Alignment Research Center
- Formation: April 2021; 5 years ago
- Founder: Paul Christiano
- Type: Nonprofit research institute
- Legal status: 501(c)(3) tax exempt charity
- Location: Berkeley, California;
- Fields: AI alignment and safety research
- Website: alignment.org

= Alignment Research Center =

AI safety research organization

The Alignment Research Center (ARC) is a nonprofit research institute based in Berkeley, California, dedicated to the alignment of advanced artificial intelligence with human values and priorities. Founded by former OpenAI researcher Paul Christiano, ARC established an evaluation team to study the potentially harmful capabilities of present-day AI models. This team became the independent nonprofit METR in December 2023.

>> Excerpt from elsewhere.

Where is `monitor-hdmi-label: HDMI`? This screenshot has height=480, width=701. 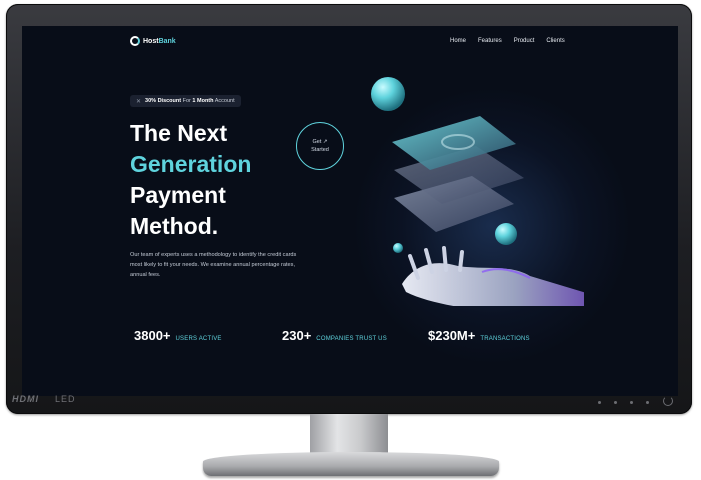 monitor-hdmi-label: HDMI is located at coordinates (26, 399).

== History and research ==
ARC's mission is to ensure that powerful machine learning systems of the future are designed and developed safely and for the benefit of humanity. It was founded in April 2021 by Paul Christiano and other researchers focused on the theoretical challenges of AI alignment. ARC aims to develop scalable methods for training AI systems to behave honestly and helpfully. A key part of its methodology is considering how proposed alignment techniques might break down or be circumvented as systems become more advanced. ARC expanded from theoretical work into empirical research, industry collaborations, and policy.

== Funding ==
In March 2022, ARC received $265,000 from Open Philanthropy. After the bankruptcy of FTX, ARC said it would return a $1.25 million grant from cryptocurrency financier Sam Bankman-Fried's FTX Foundation, stating that the money "morally (if not legally) belongs to FTX customers or creditors."

== Model evaluations ==
In 2022, Beth Barnes joined ARC from OpenAI to start ARC Evals, a team working on "evaluating the capabilities and alignment of advanced AI models". In December 2023, ARC Evals was spun out as METR, an independent nonprofit.

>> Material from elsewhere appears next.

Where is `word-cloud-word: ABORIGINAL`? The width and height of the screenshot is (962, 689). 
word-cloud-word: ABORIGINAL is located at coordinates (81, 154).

In March 2023, OpenAI reported that it had asked ARC to test GPT-4 to assess the model's ability to exhibit power-seeking behavior. ARC evaluated GPT-4's ability to strategize, reproduce itself, gather resources, stay concealed within a server, and execute phishing operations. As part of the test, GPT-4 was asked to solve a CAPTCHA puzzle. Under researcher supervision, it was able to do so by hiring a human worker on TaskRabbit, a gig work platform, deceiving them into believing it was a vision-impaired human instead of a robot when asked. ARC concluded that the versions of GPT-4 and Claude it tested did not appear capable of replicating autonomously and becoming hard to shut down.

Separately, OpenAI reported that GPT-4 responded to requests for disallowed content 82% less often than GPT-3.5 and scored 40% higher than GPT-3.5 on OpenAI's internal adversarial factuality evaluations.